How soon is too soon share your baggage?

When should you start telling the person you are seeing your baggage? You know the heavy stuff; all the problems and negative things going on.

Should you wait until you are officially in a relationship? Should it be during the dating phase? Should it be “off-top?”

I am not so sure anymore.

I am the type that usually tries to keep my shit to myself. Yes, I love to talk but I like to keep some things to myself. I usually hold on to my “stuff” until the right time or when I feel we are close enough. I don’t really have heavy stuff, just what ever I consider personal.

I meet women that tell me their deepest darkest secrets on pretty much day one. I am usually thinking run and do it quickly. I remember giving my friend advice once about a woman she had met. She told me the female told her a lot of deep heavy stuff during their first two weeks of knowing each other. Basically, the woman told her she had been sexually abused by her father since she was a very young girl . I thought woah, that is some heavy stuff. I just couldn’t believe she said that so soon. I told my friend to step back from that one. I know I sound mean, but I am not. I didn’t like the girl’s vibe. I just felt like she had ulterior motives.

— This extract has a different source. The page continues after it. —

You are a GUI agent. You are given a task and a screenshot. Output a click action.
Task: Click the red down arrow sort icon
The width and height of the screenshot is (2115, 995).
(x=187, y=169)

My thoughts were if she told you this so soon, she tells everyone and she is probably looking for sympathy. Not that you shouldn’t be sympathetic, but you have to decide if that is someone with whom you want to start a relationship. I wrote about baggage previously. Anyway, she even may use this against you. My friend thought I was “buggin” and decided to date her anyway. This woman turned out to be a fucking lunatic.  She was mad at the world and took every bit of it out on her girlfriends. She was a mess.

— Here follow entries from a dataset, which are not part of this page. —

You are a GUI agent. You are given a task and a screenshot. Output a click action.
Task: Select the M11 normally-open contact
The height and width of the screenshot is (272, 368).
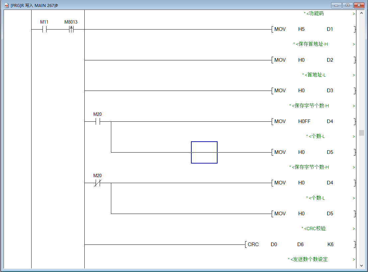pyautogui.click(x=44, y=30)
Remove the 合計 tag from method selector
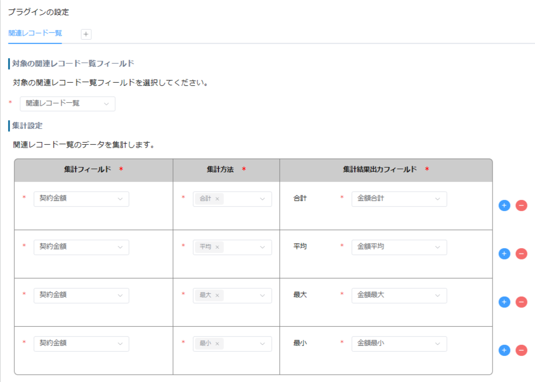Image resolution: width=535 pixels, height=382 pixels. coord(218,199)
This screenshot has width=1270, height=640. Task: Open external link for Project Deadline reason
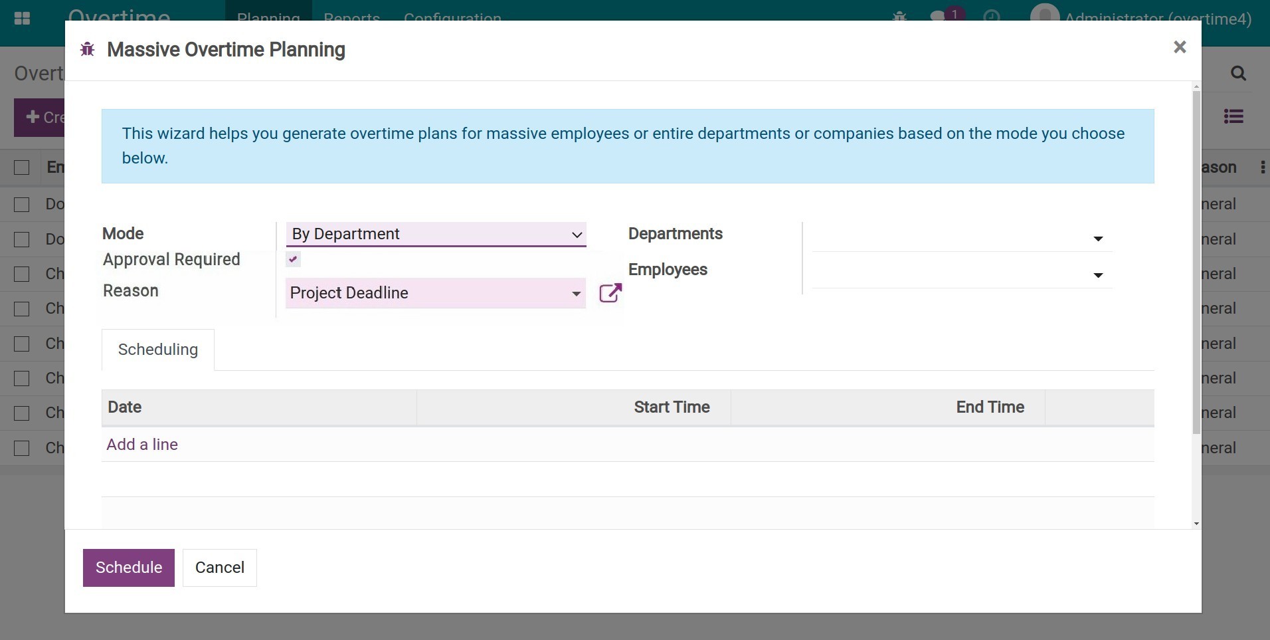[x=610, y=293]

I told her people usually tell people stuff like that when they are very comfortable. I don’t think she was comfortable yet. I thought she used her hurt and pain as a tool. She made women feel guilty for trying to leave her and made them feel bad. She told them all her business and now they felt obligated to stay with her and take her abuse. How could they now hurt her too?

I could be wrong; I am no expert. Usually when I see someone telling their stories right away, it may mean they are not mentally ready to move on or to be in a relationship. I am not saying you shouldn’t date a person who has been abused or has any kind of baggage. I am just using it as an example of heavy-duty information.

Then a part of me feels like you should tell me all of your stuff right away. I want to know if I am wasting my time. I want to know if your baggage is something I want to help you carry, or not. t.If I should move on or no

Just my thoughts for the day. Comments? Tell me your view!

9 Comments

  1. i feel the same way…i run the opposite direction if someone tells me their whole life story within a day or two of dating.

    it’s not a good thing. you and I both aren’t expert but i’m sure a lot of people feel the same way.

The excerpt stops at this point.